Within her letter to the unnamed correspondent, Woolf composes letters responding to two hypothetical requests for funding, one to help build a women’s college and another to help women enter professions that require a university education. These letters become a framing device. and the “three guineas” of the title serve as a metaphor for her support of these causes: She will pledge a guinea to ideas she finds agreeable. Woolf often employs a sardonic, facetious tone, listing possible dissenting opinions before meticulously taking them apart.
Woolf begins by describing a distinction between the public and the “educated class” (4) and the vast difference in education funds available to men versus women. She analyzes university education, an illustration of power and influence that women are unable to access on equal terms. Woolf writes to the treasurer requesting funding for a women’s college and says that it is “clear [the treasurer] must rebuild [her] college differently” (32) and she should teach different subjects, with a focus on understanding human nature. Accepting conditional donations from rich men will only replicate the institutional patriarchy, but she notes that as “imperfect as it may be” (37), the education system can be rebuilt with unconditional donations. As such, Woolf says she will pledge her guinea to the college unconditionally.
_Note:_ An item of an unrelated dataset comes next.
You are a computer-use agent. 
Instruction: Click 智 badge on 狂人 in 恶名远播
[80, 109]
In the second part, Woolf discusses “the professions” (39): jobs that require university educations. She has a letter, she says, from the treasurer of a society that helps the “daughters of educated men” (40) win careers in the professions. She points to a pervading belief that women do not belong in the professions and equates the fight for equal rights to the fight against fascism. Woolf will give her second guinea to the society, but only if its members will “practice those professions in such a way as to prevent war” (56). For one, women must promise to help everyone—regardless of class, race, or sex—to likewise enter the professions. Secondly, Woolf warns women against changing from being the “victims” to being “champions of the capitalist system” (64); to do so, they must refuse to be separated from poverty, chastity, derision, and freedom from “unreal loyalties” (73). These women will be “uncontaminated by the professions” (77) and able to prevent war.
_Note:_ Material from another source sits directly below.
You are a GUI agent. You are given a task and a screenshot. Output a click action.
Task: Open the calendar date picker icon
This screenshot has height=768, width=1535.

In Part 3, Woolf attacks the unnamed correspondent’s war prevention strategies. Woolf believes women should form their own institutions rather than preserve existing ones. She warns against selling one’s skills for money, especially when one does not believe in the cause. She pledges her last guinea to the unnamed correspondent’s anti-war society, although she notes that his definition of freedom is different from her own. While he writers exclusively about war, she views the fight against fascism as inextricably linked to the fight against war; for her, freedom means fighting both enemies together. She imagines an alternate society of women who would rebel against the patriarchy and help to prevent war. Using the example of the Church of England, she argues that “infantile fixation” (119) drives men’s fear of women and explains why men purposefully preserve the patriarchal system.
Woolf concludes that it is impossible to prevent war without addressing the patriarchal system. While she pledges each of her guineas to a different institution, she ultimately uses all three to support the same cause, even if the correspondent does not realize this.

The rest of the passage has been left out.